[Data extract — start]
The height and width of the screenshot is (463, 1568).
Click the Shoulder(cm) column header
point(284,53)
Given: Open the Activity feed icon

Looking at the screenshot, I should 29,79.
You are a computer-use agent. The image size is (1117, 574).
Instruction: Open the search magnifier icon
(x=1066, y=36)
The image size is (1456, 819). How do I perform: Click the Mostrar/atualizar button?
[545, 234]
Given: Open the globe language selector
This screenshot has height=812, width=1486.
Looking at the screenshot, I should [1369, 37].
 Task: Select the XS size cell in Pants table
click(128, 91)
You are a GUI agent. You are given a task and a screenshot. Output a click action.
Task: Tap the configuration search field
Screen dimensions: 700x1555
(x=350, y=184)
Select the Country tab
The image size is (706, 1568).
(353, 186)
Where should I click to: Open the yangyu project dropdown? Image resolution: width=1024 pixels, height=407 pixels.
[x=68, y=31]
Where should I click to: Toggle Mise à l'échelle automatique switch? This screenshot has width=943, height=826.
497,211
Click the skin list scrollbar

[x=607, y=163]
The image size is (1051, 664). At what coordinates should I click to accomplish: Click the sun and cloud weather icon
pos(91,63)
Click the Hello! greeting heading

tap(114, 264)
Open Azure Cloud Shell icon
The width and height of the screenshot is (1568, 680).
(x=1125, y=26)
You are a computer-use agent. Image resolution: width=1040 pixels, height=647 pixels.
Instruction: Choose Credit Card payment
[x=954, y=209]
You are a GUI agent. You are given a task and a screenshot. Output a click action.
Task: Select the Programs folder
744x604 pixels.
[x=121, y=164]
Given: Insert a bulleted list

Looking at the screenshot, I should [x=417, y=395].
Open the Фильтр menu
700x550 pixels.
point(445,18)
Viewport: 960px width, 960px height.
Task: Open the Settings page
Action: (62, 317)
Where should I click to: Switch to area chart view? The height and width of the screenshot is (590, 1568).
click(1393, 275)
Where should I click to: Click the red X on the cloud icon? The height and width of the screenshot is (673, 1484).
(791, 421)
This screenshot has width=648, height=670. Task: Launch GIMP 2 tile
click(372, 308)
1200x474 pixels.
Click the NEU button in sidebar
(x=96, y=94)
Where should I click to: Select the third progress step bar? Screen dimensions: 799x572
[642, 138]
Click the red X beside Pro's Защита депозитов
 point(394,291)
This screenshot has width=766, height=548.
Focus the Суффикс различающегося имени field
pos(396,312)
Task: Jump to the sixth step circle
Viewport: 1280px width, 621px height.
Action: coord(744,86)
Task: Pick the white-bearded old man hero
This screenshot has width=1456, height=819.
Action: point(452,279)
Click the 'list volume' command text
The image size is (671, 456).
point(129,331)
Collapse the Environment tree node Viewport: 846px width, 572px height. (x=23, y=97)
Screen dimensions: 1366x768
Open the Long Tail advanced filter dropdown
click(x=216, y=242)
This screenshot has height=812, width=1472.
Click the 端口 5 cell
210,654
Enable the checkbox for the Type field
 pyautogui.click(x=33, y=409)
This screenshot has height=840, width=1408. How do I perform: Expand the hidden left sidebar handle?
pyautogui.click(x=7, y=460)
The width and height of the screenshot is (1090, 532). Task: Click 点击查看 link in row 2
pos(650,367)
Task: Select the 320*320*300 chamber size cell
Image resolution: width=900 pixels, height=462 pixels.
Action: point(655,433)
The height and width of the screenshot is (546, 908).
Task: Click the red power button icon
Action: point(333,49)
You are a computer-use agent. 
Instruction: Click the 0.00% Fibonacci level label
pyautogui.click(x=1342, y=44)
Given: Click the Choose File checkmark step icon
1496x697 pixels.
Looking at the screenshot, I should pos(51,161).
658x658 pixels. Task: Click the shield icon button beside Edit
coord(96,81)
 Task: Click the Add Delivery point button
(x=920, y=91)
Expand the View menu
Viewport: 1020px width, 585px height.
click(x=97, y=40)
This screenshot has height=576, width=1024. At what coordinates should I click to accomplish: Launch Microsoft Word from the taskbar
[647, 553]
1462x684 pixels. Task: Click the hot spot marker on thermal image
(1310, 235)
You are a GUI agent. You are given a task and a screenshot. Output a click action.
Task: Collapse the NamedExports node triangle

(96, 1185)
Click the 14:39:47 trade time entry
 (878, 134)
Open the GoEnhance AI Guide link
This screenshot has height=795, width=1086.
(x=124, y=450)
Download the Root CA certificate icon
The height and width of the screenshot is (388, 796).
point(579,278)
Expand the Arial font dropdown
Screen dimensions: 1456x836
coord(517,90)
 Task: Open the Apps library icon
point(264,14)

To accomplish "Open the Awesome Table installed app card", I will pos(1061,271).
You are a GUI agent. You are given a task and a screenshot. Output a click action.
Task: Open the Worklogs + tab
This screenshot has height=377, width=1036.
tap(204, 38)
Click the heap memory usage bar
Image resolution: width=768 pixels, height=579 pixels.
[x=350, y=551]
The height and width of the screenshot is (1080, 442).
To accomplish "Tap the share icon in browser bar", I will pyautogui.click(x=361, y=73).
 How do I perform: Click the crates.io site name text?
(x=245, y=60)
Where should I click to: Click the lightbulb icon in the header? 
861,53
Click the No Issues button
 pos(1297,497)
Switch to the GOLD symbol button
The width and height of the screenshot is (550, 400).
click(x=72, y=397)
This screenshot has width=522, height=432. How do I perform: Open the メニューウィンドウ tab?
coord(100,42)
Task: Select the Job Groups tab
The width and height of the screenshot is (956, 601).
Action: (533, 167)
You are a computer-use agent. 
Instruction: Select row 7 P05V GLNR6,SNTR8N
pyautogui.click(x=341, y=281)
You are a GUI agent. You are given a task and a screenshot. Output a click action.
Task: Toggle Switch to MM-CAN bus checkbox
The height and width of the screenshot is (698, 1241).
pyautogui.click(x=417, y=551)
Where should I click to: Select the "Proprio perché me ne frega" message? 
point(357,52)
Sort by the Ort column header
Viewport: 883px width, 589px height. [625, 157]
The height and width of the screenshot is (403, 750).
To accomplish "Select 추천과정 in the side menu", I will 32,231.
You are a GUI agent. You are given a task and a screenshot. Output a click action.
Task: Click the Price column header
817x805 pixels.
[Data extract — finish]
■ Your task: Task for the records above: copy every line in which the word "will" occurs.

■ Result of this task:
To accomplish "Open the Awesome Table installed app card", I will pos(1061,271).
To accomplish "Tap the share icon in browser bar", I will pyautogui.click(x=361, y=73).
To accomplish "Select 추천과정 in the side menu", I will 32,231.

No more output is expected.